▶ Record extracts:
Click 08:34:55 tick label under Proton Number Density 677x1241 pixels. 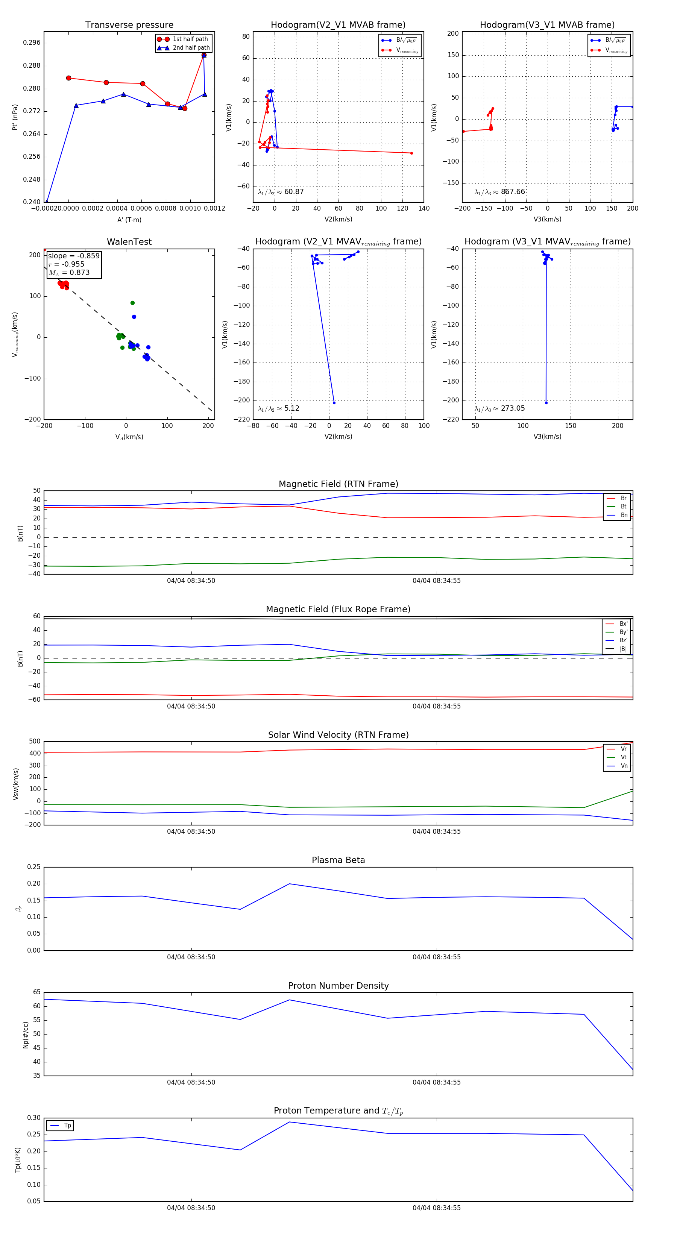point(436,1082)
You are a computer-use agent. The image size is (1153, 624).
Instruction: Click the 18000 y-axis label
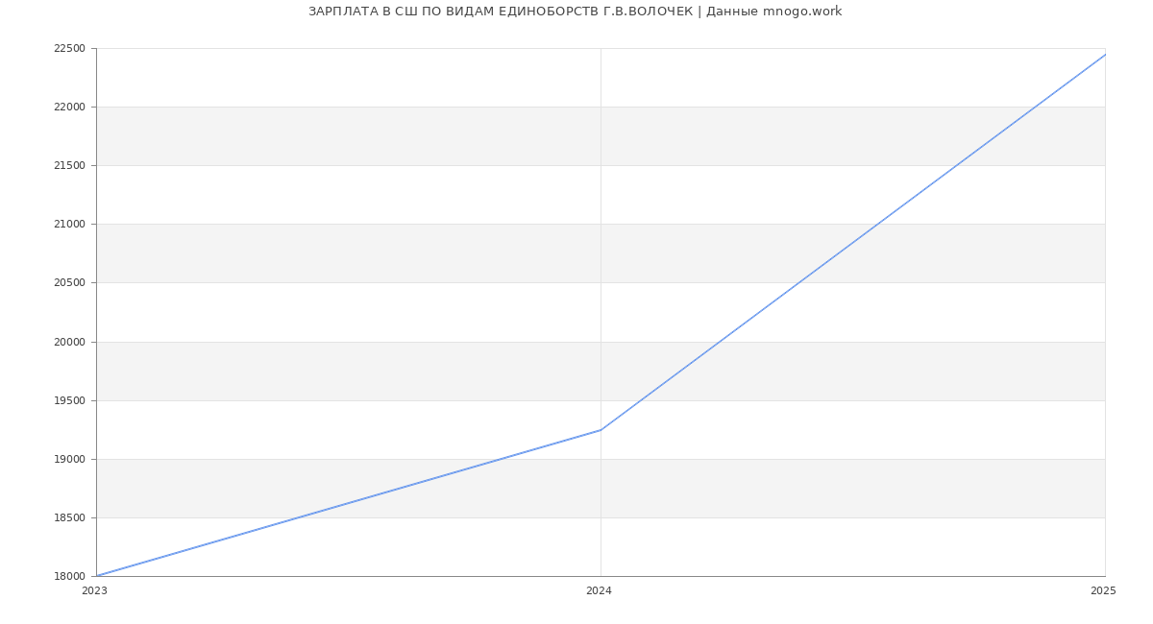coord(68,577)
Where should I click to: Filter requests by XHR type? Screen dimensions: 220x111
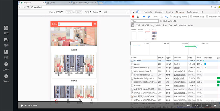click(138, 25)
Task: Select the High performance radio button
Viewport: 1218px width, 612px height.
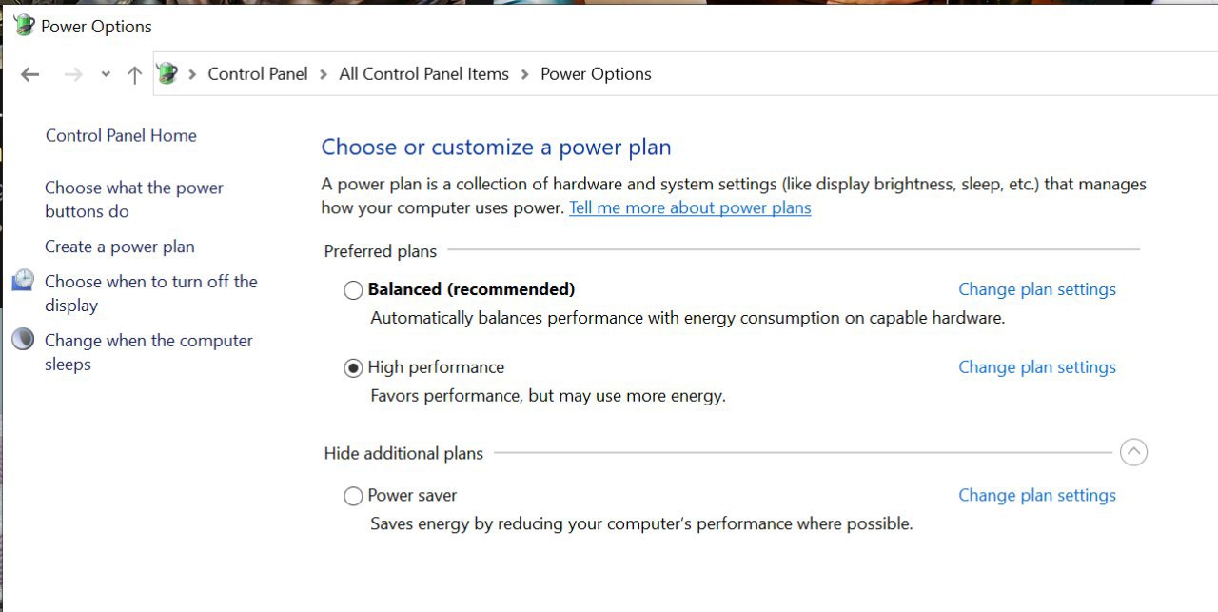Action: pos(353,368)
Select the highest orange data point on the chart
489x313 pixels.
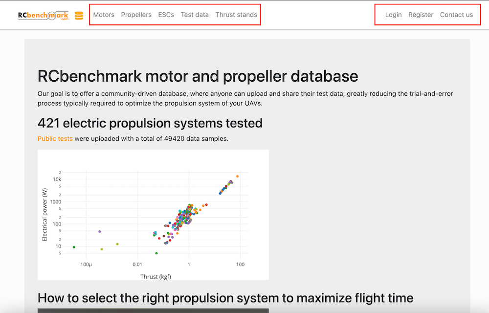(x=238, y=176)
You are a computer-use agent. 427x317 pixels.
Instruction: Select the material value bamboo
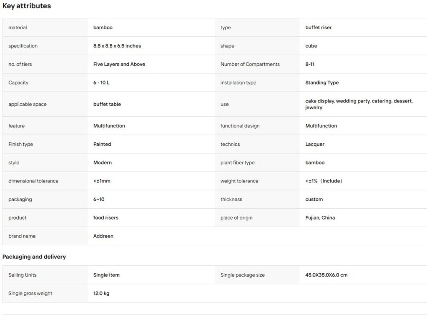coord(103,27)
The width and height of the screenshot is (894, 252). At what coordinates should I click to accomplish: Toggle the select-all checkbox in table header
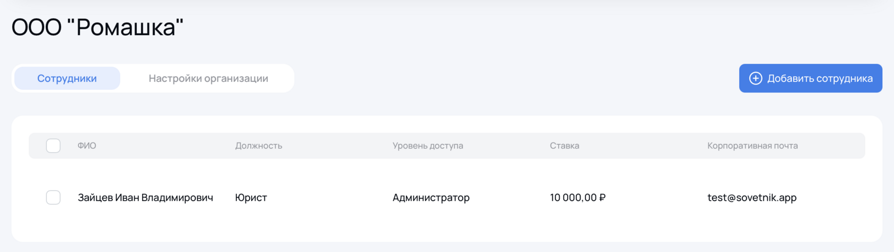(53, 146)
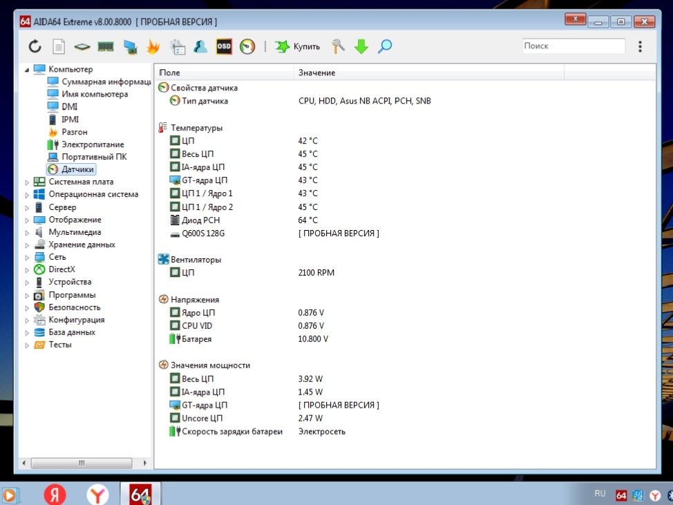Viewport: 673px width, 505px height.
Task: Click the magnifier search icon
Action: (385, 47)
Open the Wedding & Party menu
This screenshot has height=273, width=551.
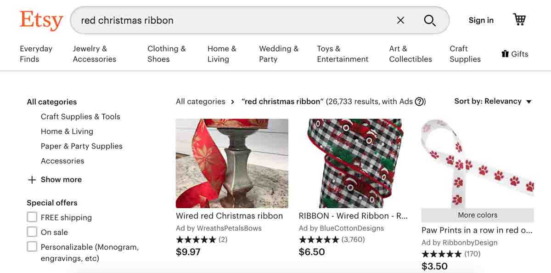click(x=279, y=54)
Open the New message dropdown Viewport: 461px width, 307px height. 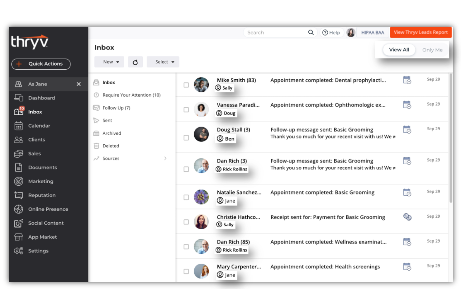tap(109, 62)
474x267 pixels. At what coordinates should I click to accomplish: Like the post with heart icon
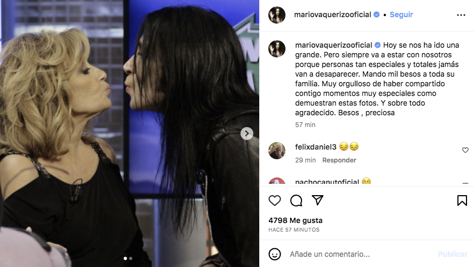pos(274,201)
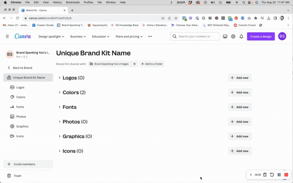Open Canva settings via the gear icon
This screenshot has width=293, height=183.
233,36
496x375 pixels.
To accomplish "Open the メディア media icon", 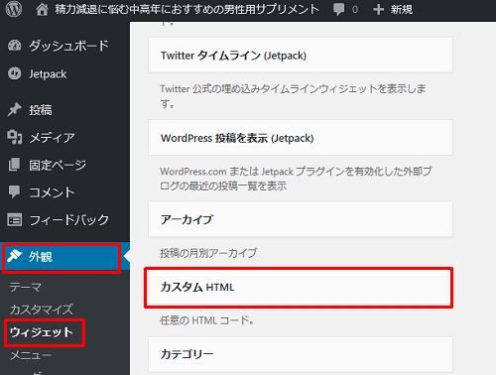I will point(14,137).
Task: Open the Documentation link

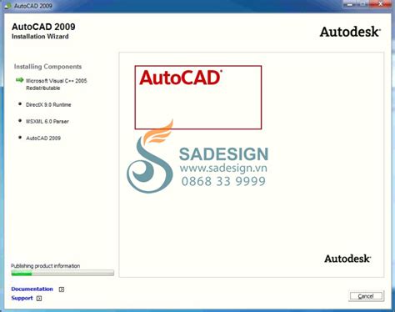Action: click(x=32, y=289)
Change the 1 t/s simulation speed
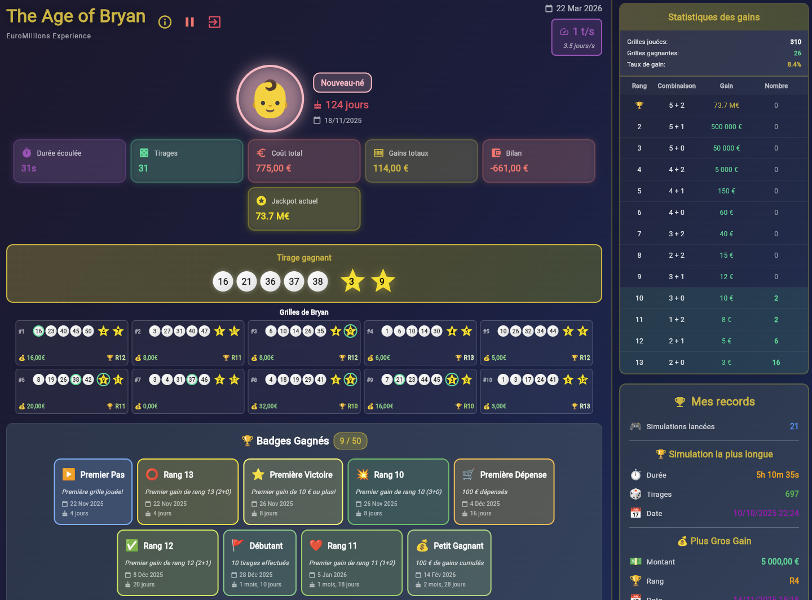Screen dimensions: 812x600 click(x=576, y=37)
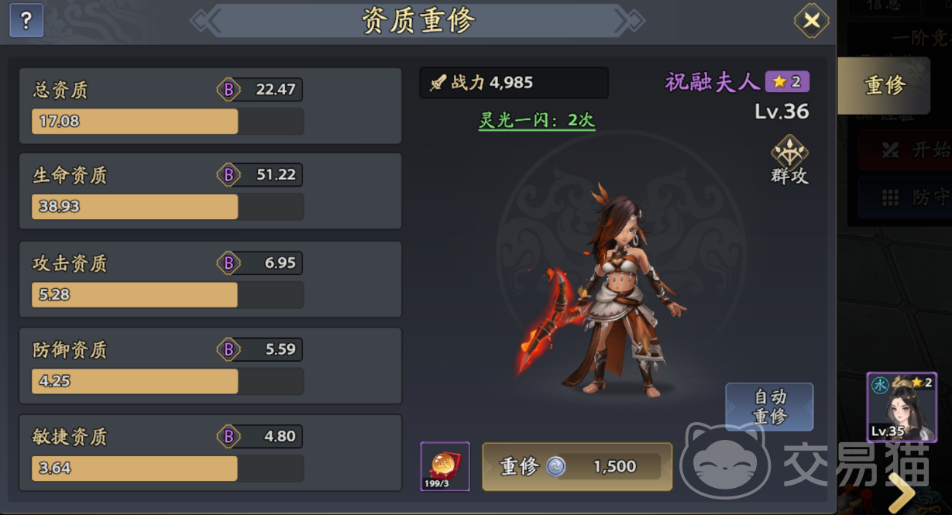This screenshot has height=515, width=952.
Task: Tap the 群攻 skill type icon
Action: 789,160
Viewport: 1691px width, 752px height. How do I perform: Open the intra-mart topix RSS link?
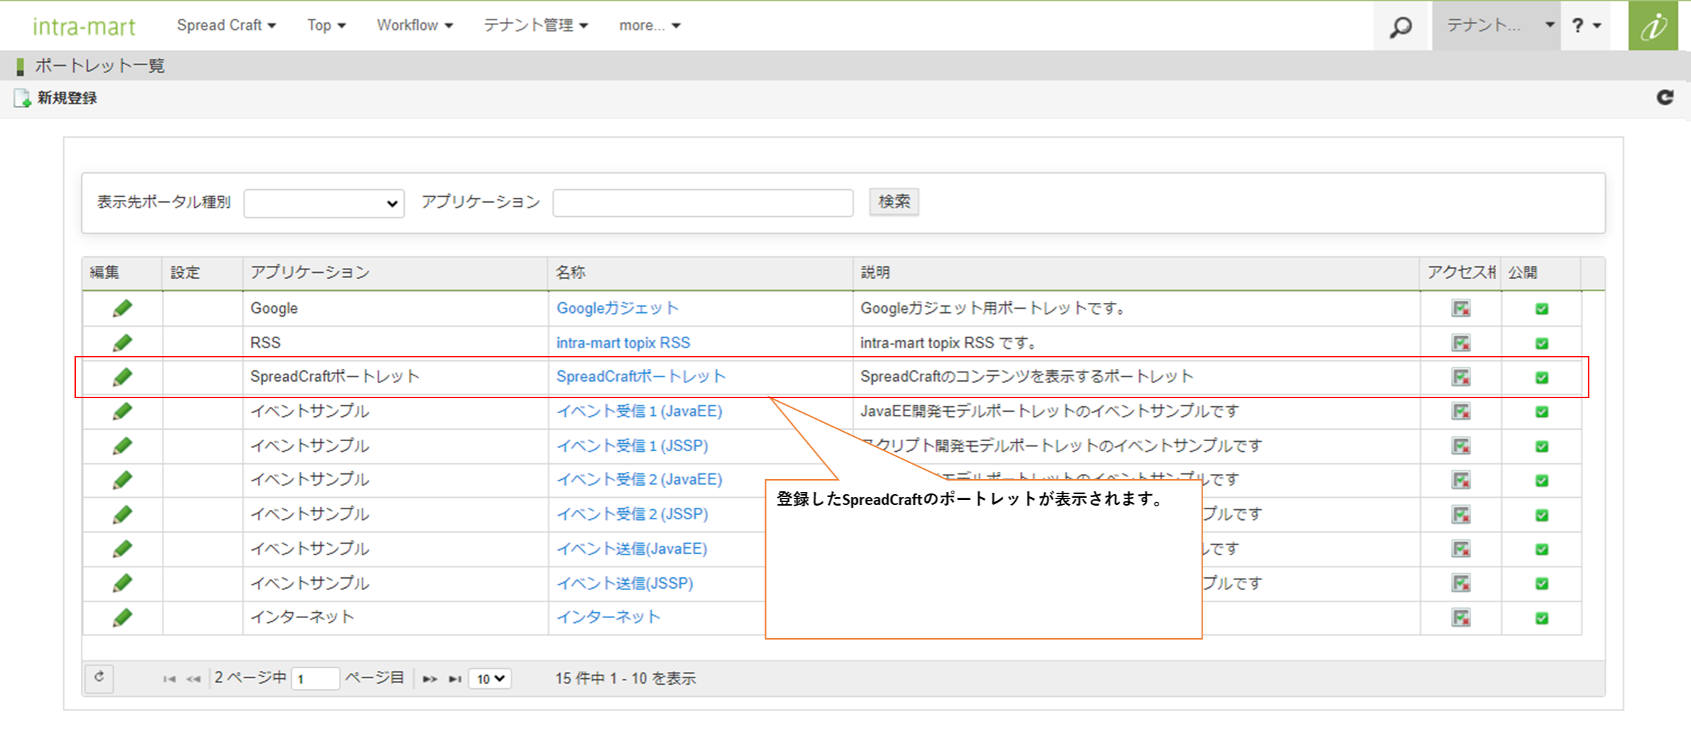(623, 343)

▶ Task goal: Working from the entries above, return all lines that contain "agent".

▶ Solved exercise:
You are a computer-use agent. The image size is (1153, 624).
You are a computer-use agent. 427x317 pixels.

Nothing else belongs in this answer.